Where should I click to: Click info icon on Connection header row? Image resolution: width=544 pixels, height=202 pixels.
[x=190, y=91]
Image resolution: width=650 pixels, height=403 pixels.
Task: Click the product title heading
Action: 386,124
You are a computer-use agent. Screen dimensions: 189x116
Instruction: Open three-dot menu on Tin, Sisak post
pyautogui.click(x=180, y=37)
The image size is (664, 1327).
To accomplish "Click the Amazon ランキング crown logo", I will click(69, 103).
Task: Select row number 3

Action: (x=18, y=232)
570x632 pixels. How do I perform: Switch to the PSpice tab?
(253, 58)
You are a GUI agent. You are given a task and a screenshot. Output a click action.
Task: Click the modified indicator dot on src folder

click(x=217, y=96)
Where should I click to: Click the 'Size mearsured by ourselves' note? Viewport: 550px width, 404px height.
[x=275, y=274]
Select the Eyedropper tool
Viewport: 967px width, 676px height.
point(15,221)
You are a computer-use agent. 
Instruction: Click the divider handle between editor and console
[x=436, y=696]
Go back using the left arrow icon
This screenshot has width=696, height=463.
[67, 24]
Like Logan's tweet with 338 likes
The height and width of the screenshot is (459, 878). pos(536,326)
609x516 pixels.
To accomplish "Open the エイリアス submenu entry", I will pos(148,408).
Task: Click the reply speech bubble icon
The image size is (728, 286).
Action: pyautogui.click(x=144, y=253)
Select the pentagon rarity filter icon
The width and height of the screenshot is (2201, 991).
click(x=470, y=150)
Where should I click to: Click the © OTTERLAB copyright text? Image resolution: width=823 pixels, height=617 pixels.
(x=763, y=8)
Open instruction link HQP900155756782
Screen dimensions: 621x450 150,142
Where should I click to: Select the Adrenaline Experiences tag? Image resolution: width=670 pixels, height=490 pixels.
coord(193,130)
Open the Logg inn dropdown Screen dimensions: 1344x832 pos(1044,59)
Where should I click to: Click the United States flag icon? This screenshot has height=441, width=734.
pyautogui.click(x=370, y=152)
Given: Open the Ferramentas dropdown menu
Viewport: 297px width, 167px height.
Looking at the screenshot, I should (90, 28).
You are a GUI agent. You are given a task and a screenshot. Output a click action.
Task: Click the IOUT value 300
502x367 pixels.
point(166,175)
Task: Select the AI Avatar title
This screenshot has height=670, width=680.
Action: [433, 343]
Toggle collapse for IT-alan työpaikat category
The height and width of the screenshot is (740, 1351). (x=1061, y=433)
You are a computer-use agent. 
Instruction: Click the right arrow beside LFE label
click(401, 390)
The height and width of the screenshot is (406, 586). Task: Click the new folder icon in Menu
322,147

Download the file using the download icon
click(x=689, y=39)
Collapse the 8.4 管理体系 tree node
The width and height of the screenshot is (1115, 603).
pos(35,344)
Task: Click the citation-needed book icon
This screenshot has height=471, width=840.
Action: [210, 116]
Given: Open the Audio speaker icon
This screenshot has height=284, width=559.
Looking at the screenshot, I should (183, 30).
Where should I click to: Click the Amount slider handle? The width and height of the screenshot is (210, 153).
____
◆ **Work to be completed**: Look for the line with "Toggle collapse for" in the records above. Repeat it and each line after it exactly.

◆ **Result of the exercise**:
Toggle collapse for IT-alan työpaikat category
The height and width of the screenshot is (740, 1351). (x=1061, y=433)
You are a computer-use agent. 
Instruction: Click the right arrow beside LFE label
click(401, 390)
The height and width of the screenshot is (406, 586). Task: Click the new folder icon in Menu
322,147

Download the file using the download icon
click(x=689, y=39)
Collapse the 8.4 管理体系 tree node
The width and height of the screenshot is (1115, 603).
pos(35,344)
Task: Click the citation-needed book icon
This screenshot has height=471, width=840.
Action: [210, 116]
Given: Open the Audio speaker icon
This screenshot has height=284, width=559.
Looking at the screenshot, I should (183, 30).
Where should I click to: Click the Amount slider handle? The width and height of the screenshot is (210, 153).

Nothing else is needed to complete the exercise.